Si la France cherche à renforcer ses liens économiques avec la Tunisie, elle devra s'adapter aux nouveaux contextes du commerce international et aux réalités des investissements étrangers. L'arrivée d'Eric Lombard à l'Economie, avec la mission de renforcer la souveraineté industrielle et numérique, pourrait être une opportunité pour la France de redynamiser ses investissements en Tunisie, notamment dans des secteurs clés comme les nouvelles technologies, l'industrie et l'énergie renouvelable. Toutefois, la Tunisie, confrontée à une crise économique structurelle, devra impérativement répondre à l'appel de réformes profondes pour tirer profit des investissements étrangers. La France, dans ce cadre, pourrait jouer un rôle décisif en soutenant des projets d'innovation, mais en exigeant parallèlement des réformes structurelles.

Les enjeux migratoires et la question des visas
L'un des points cruciaux dans cette composition gouvernementale réside dans la question migratoire.
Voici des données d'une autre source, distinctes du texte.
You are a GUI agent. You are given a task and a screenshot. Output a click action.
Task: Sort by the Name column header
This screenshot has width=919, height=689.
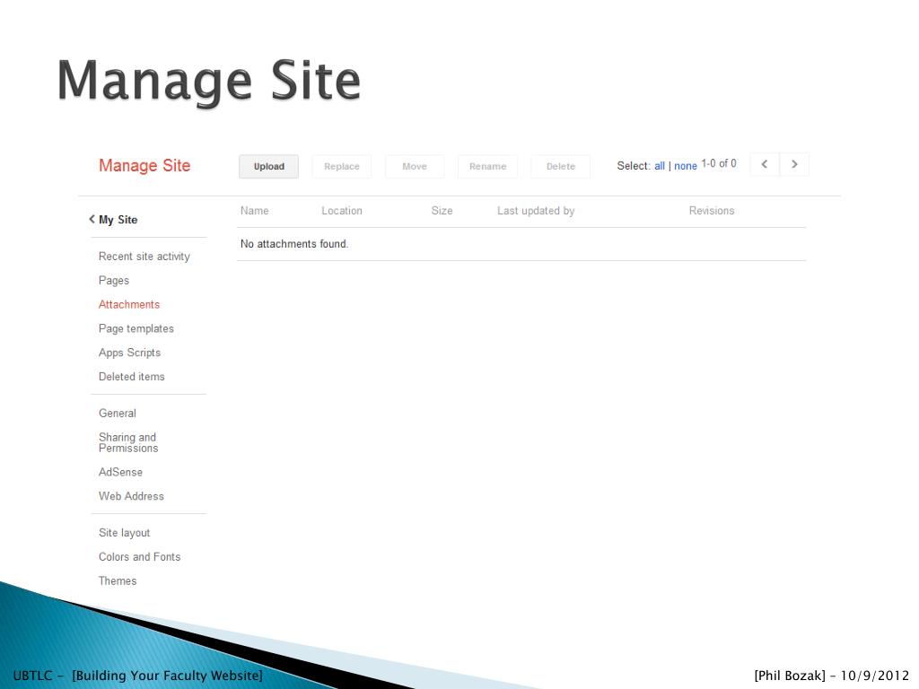point(254,211)
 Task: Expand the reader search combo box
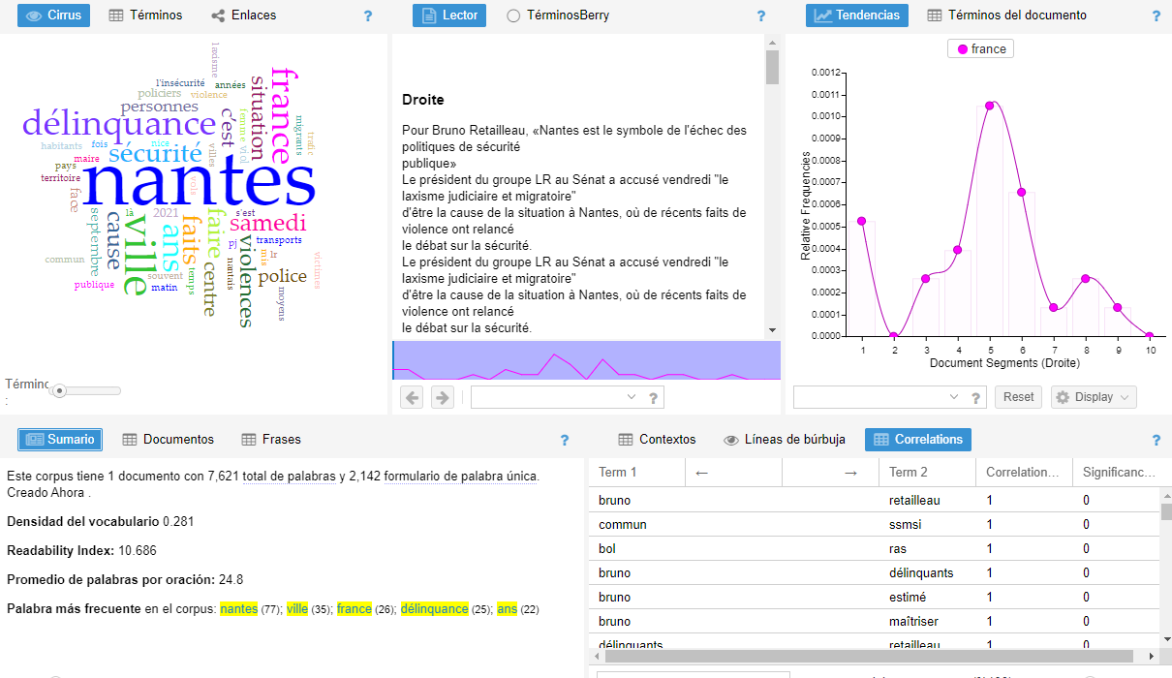coord(632,397)
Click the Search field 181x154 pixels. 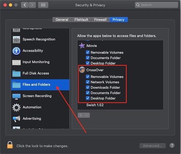coord(156,5)
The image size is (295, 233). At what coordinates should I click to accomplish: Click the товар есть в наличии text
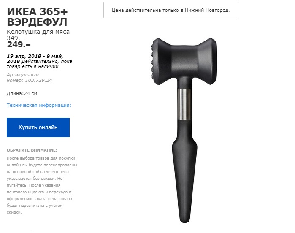pos(32,66)
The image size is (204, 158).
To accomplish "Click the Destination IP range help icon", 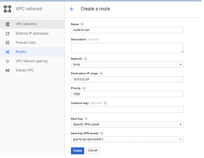I will click(101, 74).
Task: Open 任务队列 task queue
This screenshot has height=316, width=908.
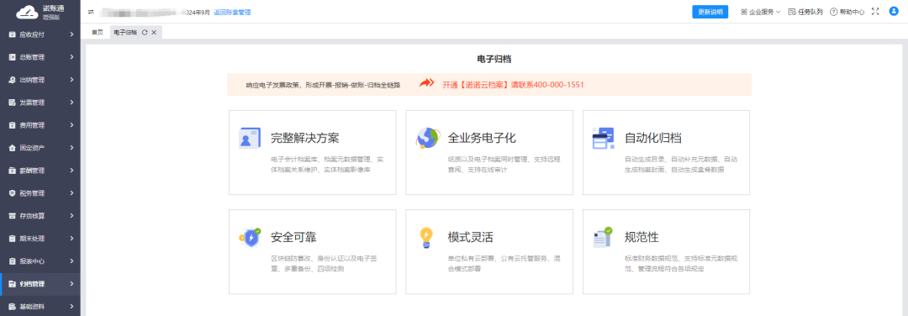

Avec Aurore Bergé, ministre déléguée chargée de l'Egalité entre les femmes et les hommes, et de la lutte contre les discriminations, et Sophie Primas, porte-parole du Gouvernement, la France semble préparer un discours plus inclusif tout en restant ferme sur ses frontières. La Tunisie, face à un chômage élevé et une jeunesse en quête de perspectives, reste une source importante de flux migratoires vers l'Europe. Cependant, l'évolution de la politique de visas et d'immigration pourrait avoir des conséquences majeures sur la dynamique des échanges entre les deux pays. Une politique plus stricte, couplée à des accords de coopération renforcée, pourrait nuire aux aspirations des Tunisiens à émigrer vers la France, alors qu'une gestion plus souple pourrait, au contraire, stimuler la coopération bilatérale, notamment dans les domaines de l'éducation et de la culture.
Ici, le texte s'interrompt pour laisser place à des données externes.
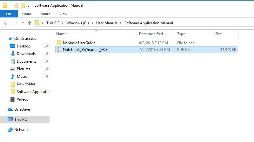
Task: Switch to the View ribbon tab
Action: coord(63,14)
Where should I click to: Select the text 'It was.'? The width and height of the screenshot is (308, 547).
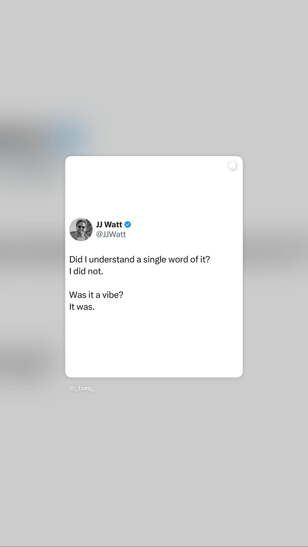(82, 307)
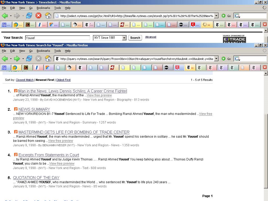Screen dimensions: 268x201
Task: Click the Back arrow in the upper Firefox window
Action: pos(5,16)
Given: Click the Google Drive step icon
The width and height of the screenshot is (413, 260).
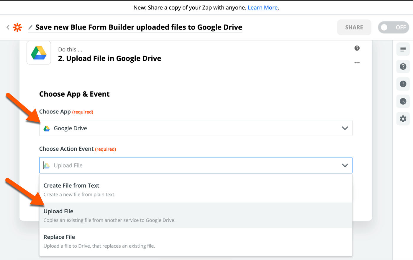Looking at the screenshot, I should pos(39,52).
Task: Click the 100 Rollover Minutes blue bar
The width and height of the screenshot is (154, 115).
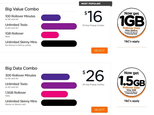Action: pyautogui.click(x=51, y=18)
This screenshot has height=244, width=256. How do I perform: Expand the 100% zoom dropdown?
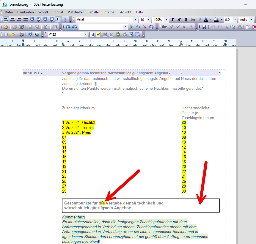pos(167,20)
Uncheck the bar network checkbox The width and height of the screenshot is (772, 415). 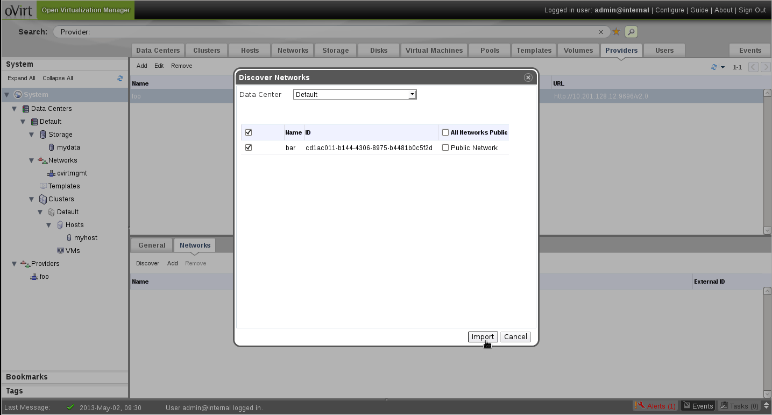(x=249, y=147)
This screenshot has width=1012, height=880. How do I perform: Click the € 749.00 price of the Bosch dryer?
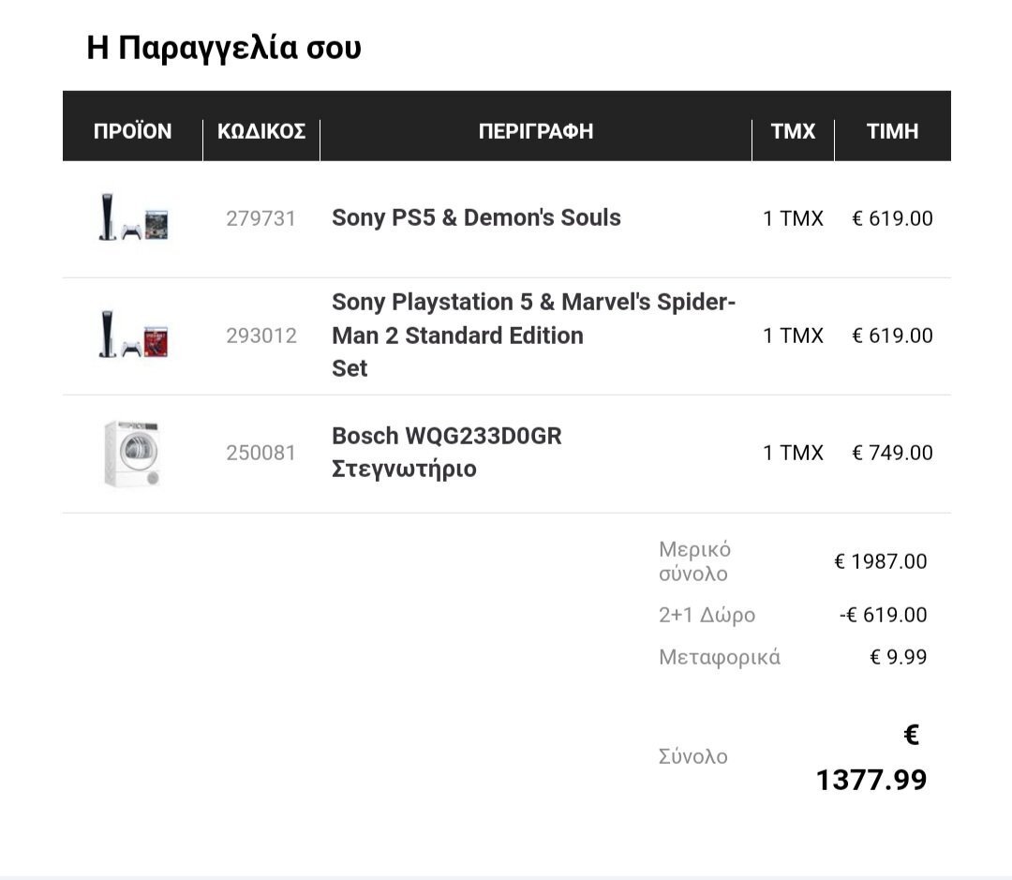892,453
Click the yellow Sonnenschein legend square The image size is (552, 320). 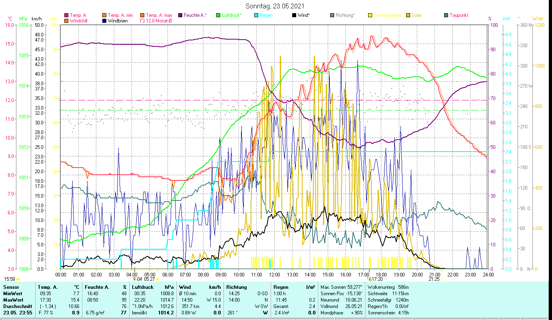point(370,15)
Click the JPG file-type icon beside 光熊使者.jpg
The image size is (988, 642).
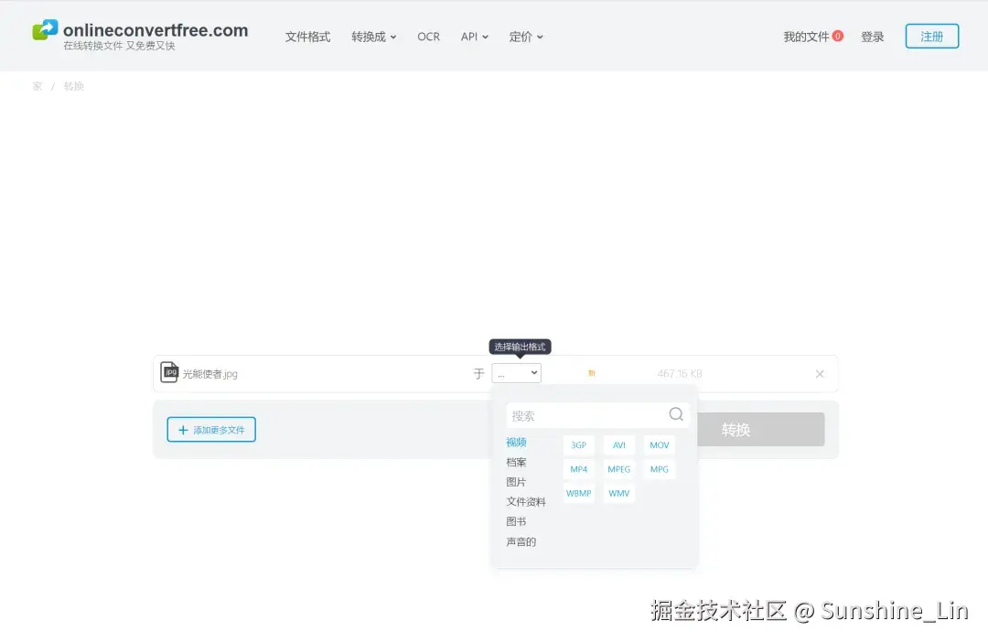pyautogui.click(x=169, y=373)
Les opportunités d'investissement entre la France et la Tunisie
Enfin, la question des investissements français en Tunisie mérite une attention particulière. La Tunisie, tout en ayant une relation forte avec la France dans des secteurs comme le textile, l'agroalimentaire, ou le tourisme, devra trouver une nouvelle voie pour encourager un investissement industriel plus soutenu. Annie Genevard, ministre de l'Agriculture et de la Souveraineté alimentaire, pourrait jouer un rôle dans l'évolution des relations agricoles et alimentaires entre les deux pays, contribuant ainsi à un secteur à la fois productif et durable.
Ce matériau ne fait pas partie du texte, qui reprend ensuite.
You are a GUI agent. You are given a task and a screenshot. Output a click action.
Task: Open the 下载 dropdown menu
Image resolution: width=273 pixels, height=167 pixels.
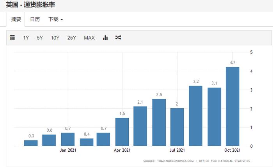pos(55,19)
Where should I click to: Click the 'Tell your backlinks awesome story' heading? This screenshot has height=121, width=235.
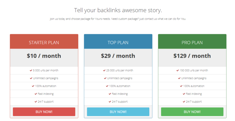point(118,10)
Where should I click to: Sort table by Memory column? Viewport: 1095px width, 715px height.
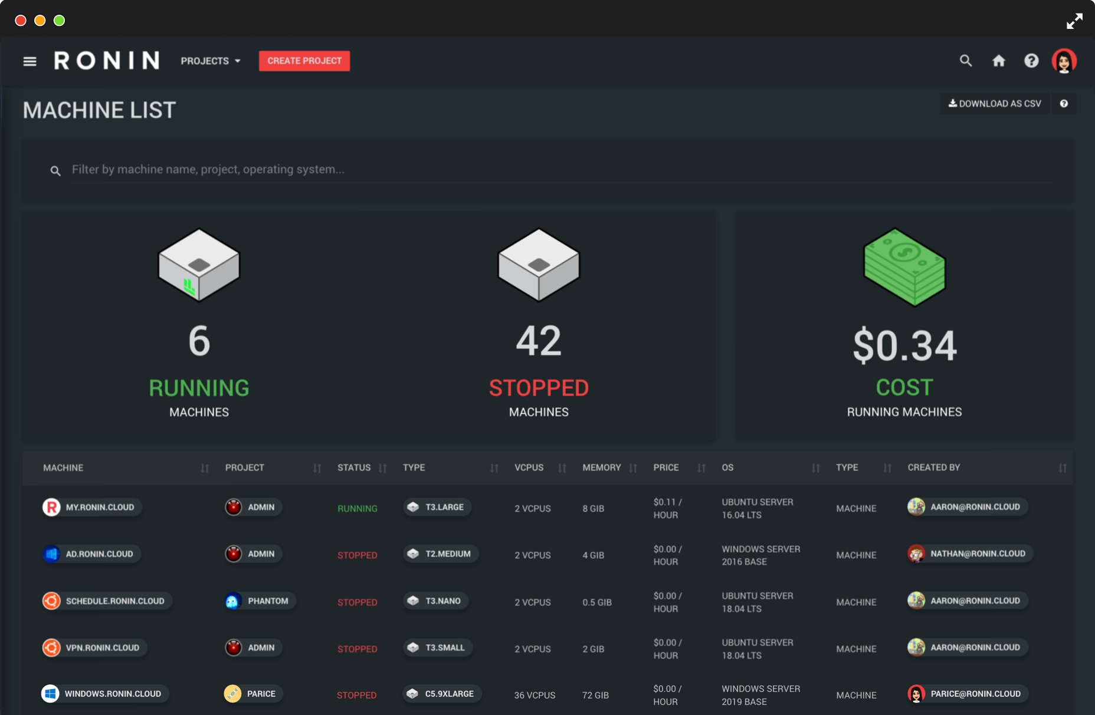pos(632,468)
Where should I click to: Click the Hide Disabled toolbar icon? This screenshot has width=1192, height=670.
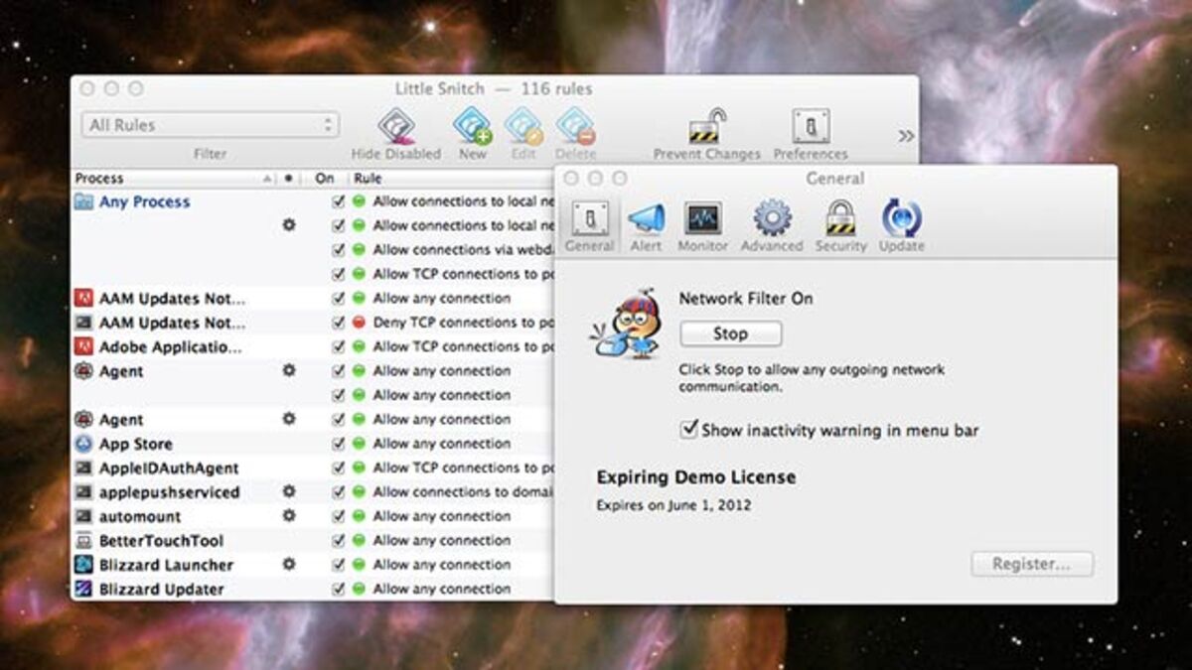click(x=396, y=128)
On rappelle que la France est le premier client de la Tunisie et absorbe près de 25% de nos exportations pour un montant de 8,6 milliards d'euros en 2023.

Quel avenir commun ?
En somme, la composition du gouvernement de François Bayrou apparaît comme un choix stratégique visant à répondre aux enjeux internes de la France tout en renforçant sa présence à l'international. Mais ces choix auront également un impact sur les relations avec des pays comme la Tunisie, qui dépendent fortement de la coopération économique et diplomatique avec la France. L'ouverture de la France vers la Tunisie, tant sur le plan économique que culturel, sera déterminée par les réformes structurelles et institutionnelles mises en place par les gouvernements tunisiens successifs.
Pour la France, maintenir un leadership sur la scène internationale, tout en gérant efficacement les défis migratoires et économiques, sera une tâche de taille. Pour la Tunisie, ces relations bilatérales devront s'accompagner d'une volonté de réformes internes ambitieuses afin de capitaliser sur les opportunités offertes par cette coopération renforcée.